I suppose it’s logistically impossible, but I’ve always wished that some distributor could find a way to supply short films to independent theaters to be shown along with feature films. There’s no lack of them being made, often by talented filmmakers who need a calling card to break into features (for which reason they probably wouldn’t demand a lot of money for the distribution rights).

The next best thing is Magnolia Pictures’ yearly packages of short films nominated for the Academy Awards, this year playing locally (at the Market Arcade) in time for audiences to see them to make their own predictions before the Oscar broadcast on March 7.

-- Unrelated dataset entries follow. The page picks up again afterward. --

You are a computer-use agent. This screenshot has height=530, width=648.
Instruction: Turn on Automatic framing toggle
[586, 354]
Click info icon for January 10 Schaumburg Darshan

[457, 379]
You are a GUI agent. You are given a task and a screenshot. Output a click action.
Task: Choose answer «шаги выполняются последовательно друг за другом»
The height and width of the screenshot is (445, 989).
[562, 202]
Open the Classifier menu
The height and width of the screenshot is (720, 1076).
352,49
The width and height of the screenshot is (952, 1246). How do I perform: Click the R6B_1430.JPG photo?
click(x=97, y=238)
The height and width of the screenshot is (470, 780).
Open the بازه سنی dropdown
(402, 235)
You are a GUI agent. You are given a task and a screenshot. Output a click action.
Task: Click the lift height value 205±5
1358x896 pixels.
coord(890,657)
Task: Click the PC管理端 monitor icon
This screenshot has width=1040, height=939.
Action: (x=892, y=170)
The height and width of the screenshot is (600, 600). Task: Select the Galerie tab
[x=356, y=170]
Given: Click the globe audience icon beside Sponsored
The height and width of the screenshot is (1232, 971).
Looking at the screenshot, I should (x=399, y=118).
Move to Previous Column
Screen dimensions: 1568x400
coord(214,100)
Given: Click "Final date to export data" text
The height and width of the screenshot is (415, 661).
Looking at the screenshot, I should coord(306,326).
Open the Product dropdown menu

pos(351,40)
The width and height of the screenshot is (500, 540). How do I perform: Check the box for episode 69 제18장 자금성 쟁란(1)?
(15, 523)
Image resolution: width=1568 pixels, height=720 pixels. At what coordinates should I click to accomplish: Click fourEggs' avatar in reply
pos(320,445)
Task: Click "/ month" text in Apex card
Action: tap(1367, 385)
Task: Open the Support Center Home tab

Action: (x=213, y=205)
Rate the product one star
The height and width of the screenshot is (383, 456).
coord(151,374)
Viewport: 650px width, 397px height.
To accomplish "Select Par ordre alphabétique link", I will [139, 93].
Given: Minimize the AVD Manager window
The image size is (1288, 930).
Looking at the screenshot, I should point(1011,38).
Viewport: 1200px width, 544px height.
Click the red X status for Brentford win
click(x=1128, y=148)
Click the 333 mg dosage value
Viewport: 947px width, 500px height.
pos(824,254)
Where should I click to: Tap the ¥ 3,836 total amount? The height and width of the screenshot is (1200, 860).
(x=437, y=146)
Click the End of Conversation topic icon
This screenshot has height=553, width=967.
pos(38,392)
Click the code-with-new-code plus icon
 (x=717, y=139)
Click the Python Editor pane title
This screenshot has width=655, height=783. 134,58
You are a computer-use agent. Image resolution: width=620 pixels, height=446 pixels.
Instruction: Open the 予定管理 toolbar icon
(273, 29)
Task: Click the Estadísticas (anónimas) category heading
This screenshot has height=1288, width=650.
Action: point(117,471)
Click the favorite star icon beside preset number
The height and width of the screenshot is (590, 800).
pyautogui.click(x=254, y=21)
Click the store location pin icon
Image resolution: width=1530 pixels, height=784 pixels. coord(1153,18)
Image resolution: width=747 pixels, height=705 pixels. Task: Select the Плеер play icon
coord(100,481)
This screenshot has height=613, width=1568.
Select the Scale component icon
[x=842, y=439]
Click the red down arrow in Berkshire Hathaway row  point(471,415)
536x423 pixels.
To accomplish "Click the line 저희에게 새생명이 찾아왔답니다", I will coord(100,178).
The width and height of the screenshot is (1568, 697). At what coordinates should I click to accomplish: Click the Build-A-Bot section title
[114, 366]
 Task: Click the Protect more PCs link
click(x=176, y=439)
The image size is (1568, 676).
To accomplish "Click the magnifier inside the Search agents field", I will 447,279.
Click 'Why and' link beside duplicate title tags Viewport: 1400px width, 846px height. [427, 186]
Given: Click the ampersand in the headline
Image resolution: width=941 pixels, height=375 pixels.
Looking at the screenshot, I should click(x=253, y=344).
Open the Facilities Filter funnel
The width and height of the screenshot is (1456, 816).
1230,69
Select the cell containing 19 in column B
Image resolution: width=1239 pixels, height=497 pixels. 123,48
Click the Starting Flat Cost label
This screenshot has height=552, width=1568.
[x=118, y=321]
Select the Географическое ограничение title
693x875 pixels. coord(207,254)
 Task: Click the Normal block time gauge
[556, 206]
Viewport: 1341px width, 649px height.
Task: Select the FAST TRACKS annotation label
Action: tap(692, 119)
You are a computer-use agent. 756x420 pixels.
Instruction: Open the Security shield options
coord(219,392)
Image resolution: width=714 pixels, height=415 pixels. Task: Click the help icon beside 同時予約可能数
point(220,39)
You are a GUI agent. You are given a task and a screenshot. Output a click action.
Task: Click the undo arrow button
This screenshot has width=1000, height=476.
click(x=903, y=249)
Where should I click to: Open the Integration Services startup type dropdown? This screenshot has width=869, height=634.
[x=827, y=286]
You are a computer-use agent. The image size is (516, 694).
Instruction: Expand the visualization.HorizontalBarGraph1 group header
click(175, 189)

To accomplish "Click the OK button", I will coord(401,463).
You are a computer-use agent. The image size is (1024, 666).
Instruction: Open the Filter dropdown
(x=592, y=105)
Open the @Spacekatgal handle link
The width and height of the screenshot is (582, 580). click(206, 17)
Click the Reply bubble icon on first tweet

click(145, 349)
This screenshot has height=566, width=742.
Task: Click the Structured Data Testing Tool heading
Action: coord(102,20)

Traditionally the animated shorts has tended to be the more rewarding of the two packages, and while I didn’t have time to watch all of those, I can recommend it based simply on the fact that it includes “A Matter of Loaf and Death,” the new Wallace and Gromit short.

I did see all of the live action shorts, and while none of them break any new territory in filmmaking, all five are top-notch efforts: I would be surprised not to learn that all of the directors are already at work on features. An online poll to predict the Oscar is currently being led by “The New Tenants,” a very funny tale about a couple who has just moved into a Manhattan apartment and is meeting their neighbors. Too bad they’ve already signed the lease. The humor is in the Tarantino vein, which is to say you might not want to bring Grandma.

I’m guessing the Oscar will go to “Kavi,” a dramatic story about a boy in India who is held as a virtual slave in a brick kiln. Aside from its strengths in every technical department, it has the virtue of social consciousness. So does the touching, gorgeously photographed “The Door,” but it plays more like an extended anecdote. “Miracle Fish” would make a perfect episode of an anthology show like The Twilight Zone, and if the Swedish comedy “Instead of Abracadabra,” about a fledgling magician, is the slightest of the bunch, it’s still a perfectly amusing way to spend 20 minutes (the average running time of the bunch).